North America Accounts for 54% of All Global LTE Connections in Q1 2013

by Istvan Fekete on June 13, 2013

According to a report signed by 4G Americas, Canada and the US added 58 million HSPA and LTE mobile broadband connections annually during the period between January and March. This means mobile broadband accounts for 49% of all mobile connections in the two countries.

On a global scale, LTE has recorded an impressive 400% growth as of the end of the first quarter, ending the three-month period with more than 90 million connections. The most recent numbers show that this number surpassed 100 million connections as of May.

As 4G Americas points out, there are 178 commercial LTE networks stretching across 72 countries, compared to about 74 commercial LTE networks in 40 countries just 12 months ago. The success of the 4G LTE network has triggered more than 100 newly launched networks in just over a year, with the US and Canada heavily contributing to the growth of the Long Term Evolution network.

According to the latest stats, the two countries combined account for 54% of all global LTE connections.

Canada’s LTE network is set to grow at an accelerated pace.
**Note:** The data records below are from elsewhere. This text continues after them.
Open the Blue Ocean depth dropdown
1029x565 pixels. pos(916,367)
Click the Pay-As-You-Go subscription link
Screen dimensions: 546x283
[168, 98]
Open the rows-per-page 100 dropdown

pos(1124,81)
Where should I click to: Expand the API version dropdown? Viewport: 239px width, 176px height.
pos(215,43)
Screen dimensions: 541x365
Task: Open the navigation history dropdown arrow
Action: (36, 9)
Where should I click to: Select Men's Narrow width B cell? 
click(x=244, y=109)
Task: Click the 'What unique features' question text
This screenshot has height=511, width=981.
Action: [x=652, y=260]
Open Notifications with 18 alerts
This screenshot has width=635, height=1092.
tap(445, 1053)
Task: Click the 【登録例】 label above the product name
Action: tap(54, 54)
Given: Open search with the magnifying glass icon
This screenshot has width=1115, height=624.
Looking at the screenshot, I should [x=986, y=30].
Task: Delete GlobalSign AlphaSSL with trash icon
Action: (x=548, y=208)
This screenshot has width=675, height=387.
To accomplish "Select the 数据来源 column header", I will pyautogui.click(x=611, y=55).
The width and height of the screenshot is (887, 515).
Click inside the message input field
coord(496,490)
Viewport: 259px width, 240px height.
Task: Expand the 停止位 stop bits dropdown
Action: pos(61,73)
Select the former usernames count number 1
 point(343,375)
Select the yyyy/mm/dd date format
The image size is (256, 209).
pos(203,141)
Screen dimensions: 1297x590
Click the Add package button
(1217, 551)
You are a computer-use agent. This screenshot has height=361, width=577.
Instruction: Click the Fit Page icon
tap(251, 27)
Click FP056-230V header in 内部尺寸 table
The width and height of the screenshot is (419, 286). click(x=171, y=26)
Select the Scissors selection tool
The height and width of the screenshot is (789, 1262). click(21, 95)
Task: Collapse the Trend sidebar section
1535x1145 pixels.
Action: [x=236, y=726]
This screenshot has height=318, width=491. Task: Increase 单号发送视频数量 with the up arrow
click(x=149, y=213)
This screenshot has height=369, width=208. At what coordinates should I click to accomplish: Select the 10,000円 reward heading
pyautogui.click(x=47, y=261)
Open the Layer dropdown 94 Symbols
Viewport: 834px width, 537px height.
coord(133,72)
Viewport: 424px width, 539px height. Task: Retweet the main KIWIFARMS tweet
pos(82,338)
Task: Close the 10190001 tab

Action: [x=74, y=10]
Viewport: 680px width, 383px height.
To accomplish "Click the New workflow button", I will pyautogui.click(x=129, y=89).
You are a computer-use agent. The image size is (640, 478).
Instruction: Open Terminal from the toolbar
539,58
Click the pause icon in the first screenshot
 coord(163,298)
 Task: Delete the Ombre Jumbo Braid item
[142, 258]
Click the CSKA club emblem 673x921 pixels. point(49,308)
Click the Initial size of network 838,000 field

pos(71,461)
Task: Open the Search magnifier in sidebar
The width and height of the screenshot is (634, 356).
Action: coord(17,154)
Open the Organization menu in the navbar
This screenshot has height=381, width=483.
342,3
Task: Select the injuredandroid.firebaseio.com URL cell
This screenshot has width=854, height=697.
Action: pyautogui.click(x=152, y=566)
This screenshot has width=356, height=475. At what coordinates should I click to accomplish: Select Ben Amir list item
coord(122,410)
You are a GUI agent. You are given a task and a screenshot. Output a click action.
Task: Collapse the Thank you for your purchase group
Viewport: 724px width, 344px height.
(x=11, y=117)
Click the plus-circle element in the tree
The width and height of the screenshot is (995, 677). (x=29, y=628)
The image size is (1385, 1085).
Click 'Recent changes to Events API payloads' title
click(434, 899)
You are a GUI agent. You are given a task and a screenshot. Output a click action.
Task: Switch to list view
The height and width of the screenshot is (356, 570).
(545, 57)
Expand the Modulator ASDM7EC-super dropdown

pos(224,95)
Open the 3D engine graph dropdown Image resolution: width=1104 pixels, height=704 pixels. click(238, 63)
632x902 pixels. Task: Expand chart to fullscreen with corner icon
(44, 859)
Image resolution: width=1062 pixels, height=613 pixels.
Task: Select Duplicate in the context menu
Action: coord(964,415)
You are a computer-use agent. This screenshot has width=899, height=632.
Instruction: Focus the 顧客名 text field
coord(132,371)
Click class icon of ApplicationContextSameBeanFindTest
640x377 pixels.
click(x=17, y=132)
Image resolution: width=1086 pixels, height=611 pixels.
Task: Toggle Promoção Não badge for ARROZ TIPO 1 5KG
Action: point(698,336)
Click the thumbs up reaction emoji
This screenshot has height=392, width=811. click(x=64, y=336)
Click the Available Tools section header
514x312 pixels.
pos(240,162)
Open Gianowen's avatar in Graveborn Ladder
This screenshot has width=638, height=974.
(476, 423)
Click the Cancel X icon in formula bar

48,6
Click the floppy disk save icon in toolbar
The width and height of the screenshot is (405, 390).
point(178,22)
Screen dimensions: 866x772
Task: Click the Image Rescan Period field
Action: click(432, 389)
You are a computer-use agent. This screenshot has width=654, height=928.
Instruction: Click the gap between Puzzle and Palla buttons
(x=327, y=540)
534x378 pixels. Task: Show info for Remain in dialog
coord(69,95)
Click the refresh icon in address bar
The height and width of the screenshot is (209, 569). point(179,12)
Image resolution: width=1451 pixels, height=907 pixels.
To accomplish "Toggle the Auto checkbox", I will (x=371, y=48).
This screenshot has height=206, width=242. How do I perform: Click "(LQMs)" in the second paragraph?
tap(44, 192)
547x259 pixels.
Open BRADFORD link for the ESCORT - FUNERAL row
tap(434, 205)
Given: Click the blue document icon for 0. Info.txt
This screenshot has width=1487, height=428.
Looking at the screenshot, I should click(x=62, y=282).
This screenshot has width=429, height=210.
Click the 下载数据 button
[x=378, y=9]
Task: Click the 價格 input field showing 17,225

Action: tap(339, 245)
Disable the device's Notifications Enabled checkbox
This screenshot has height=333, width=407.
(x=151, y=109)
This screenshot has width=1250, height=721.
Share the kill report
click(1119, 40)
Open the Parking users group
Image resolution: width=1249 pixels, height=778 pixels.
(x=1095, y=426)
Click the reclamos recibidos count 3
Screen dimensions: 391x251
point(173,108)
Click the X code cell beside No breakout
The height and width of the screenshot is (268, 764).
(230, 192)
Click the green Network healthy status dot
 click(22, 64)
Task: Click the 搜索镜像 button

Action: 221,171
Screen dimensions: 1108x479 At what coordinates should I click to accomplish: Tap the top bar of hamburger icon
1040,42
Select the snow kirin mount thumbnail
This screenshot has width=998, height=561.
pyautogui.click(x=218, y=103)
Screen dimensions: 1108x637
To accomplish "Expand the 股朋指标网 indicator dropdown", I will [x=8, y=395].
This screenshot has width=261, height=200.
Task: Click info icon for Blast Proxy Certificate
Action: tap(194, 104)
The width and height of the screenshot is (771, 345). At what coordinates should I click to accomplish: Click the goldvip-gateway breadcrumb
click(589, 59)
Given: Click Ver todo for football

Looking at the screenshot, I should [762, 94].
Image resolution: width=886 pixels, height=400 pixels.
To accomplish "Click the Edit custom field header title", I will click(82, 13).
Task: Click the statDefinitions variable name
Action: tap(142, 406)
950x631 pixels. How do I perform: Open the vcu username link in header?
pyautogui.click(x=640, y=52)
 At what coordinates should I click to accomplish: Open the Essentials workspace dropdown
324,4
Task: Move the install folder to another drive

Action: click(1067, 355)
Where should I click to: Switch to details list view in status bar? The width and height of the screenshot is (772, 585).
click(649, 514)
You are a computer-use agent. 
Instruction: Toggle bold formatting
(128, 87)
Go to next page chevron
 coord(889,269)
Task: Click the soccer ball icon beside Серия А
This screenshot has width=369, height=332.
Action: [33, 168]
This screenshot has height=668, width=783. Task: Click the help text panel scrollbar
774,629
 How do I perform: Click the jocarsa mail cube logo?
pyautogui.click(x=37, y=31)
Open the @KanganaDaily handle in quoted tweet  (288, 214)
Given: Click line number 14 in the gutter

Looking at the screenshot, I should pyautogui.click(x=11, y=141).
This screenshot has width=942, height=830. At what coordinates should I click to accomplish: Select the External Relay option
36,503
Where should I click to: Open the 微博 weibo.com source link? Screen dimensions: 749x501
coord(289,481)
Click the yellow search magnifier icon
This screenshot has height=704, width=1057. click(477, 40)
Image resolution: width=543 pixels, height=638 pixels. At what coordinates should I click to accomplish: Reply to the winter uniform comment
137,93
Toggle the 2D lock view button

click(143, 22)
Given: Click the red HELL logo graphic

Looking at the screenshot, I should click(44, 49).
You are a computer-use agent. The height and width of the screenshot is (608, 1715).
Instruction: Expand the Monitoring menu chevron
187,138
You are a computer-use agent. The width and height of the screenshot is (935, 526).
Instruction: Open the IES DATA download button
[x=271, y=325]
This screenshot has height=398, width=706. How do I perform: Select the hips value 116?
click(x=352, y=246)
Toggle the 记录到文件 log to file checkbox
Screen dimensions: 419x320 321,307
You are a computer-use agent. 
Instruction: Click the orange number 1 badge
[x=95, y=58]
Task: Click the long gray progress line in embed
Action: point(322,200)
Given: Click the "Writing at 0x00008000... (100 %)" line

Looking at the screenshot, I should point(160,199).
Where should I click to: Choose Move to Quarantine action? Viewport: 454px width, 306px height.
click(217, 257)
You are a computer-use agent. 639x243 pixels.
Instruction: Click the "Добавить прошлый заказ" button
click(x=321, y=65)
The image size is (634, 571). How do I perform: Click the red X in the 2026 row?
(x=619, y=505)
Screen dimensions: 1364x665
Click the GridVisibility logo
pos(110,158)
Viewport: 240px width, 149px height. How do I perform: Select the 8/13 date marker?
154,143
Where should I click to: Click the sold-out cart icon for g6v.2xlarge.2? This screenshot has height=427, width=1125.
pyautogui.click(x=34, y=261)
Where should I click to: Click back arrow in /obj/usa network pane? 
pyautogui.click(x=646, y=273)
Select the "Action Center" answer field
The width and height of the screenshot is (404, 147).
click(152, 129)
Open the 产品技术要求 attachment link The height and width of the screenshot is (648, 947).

Since the beginning of the year, wireless players have been giving some LTE love to multiple regions. The “LTE year” kicked off with Telus turning the switch on to its LTE network in Thunder Bay in January, and SaskTel closely followed the incumbent with its own 4G network launch.

Next it was Telus again, who flipped the LTE switch on in Prince Edward Island, focusing on Charlottetown, followed by the Saint John, North Bay and Summerside launch, reaching more than 24 million Canadians in April.

Bell, Koodo, Virgin, and Telus again went live in Saskatchewan later that month, with the latter expanding its 4G network in Fredericton and New Brunswick in May. Meanwhile, both Rogers and MTS announced expansion of their LTE coverage.

As you can see, Canadian wireless operators are set to expand their LTE network, driven by the consumer demand for high-speed cellular network coverage.

Chris Pearson, President of 4G Americas commented, “Innovations in technology and service providers’ commitment to upgrading their networks to LTE has moved the U.S. and Canada to the current mobile broadband leadership position. However, the leadership of LTE in North America is fragile, as more spectrum allocations by governments are needed soon to alleviate the impending spectrum crunch.”